The revolving door of healthcare

The individual empowerment that results from knowledge has changed my life in a good way. At the onset, when I was diagnosed I did not do much to help myself for and this lasted about 15 years. I was depressed and anxious and found it hard to deal with the life changes I was forced to accept.

It was encouragement from a physiotherapist and a doctor that started me off on a more active track and now I blog and am active on Twitter. All of those years of experience living with RA had left me with valuable information about how to deal with issues like finding a good team, the benefits of social support, orthotics, physiotherapy…it’s a long list. I wanted to share what I knew so I started to blog about chronic disease. But you can’t just blog – you need readers so I started to tweet links to research studies about Rheumatoid Arthritis (RA) that I thought were important.

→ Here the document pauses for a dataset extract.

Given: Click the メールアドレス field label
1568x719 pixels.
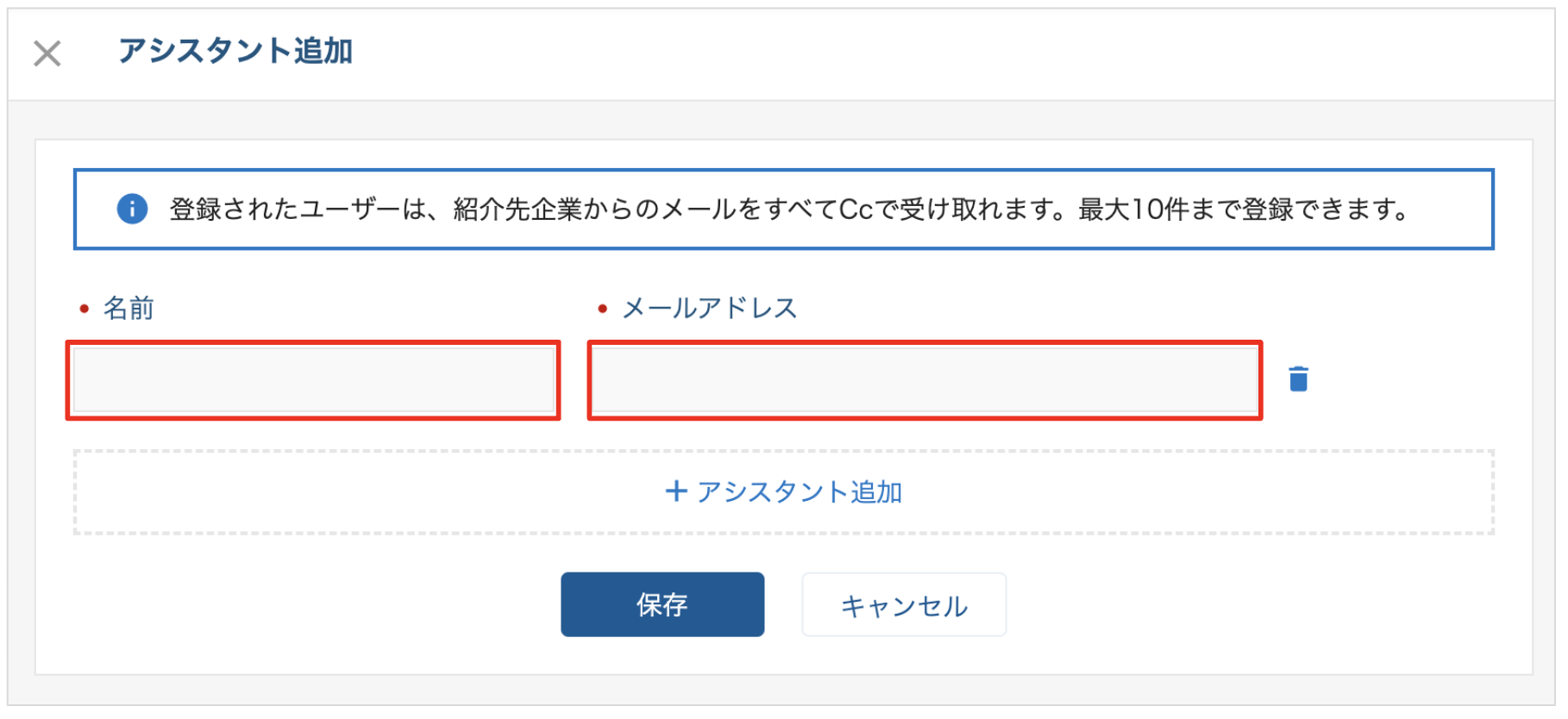Looking at the screenshot, I should tap(710, 308).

As I met more people online I started to see opportunities to attend conferences and webinars and I realized that my opinions – that the opinions of patients - have a lot of value in healthcare. Knowing this made me feel empowered and engaged. Attending Medicine X was a huge boost because I found I was not an oddball, just a certain type of a health nerd. 

Now I am on the boards of some patient groups and a member of a variety of committees, from the Community Advisory Committee of my local hospital, to government bodies and also research teams. Even though I loved my previous job, this is even more rewarding.

Being involved with working for changes in the health care system has turned into a real and meaningful passion.  It is great to have the tools to make a difference and to encourage others to get involved.

I loved this acronym I found about learning. SML stands for “self-managed learning”– you can choose your preferred way to learn from a variety of resources like video, webinars, articles and scientific papers. We can all choose to learn at our own speed and level, and patients who learn more often do better in the long term in many ways. 

One that is important is social support. Patient experts and patient groups are good sources of knowledge.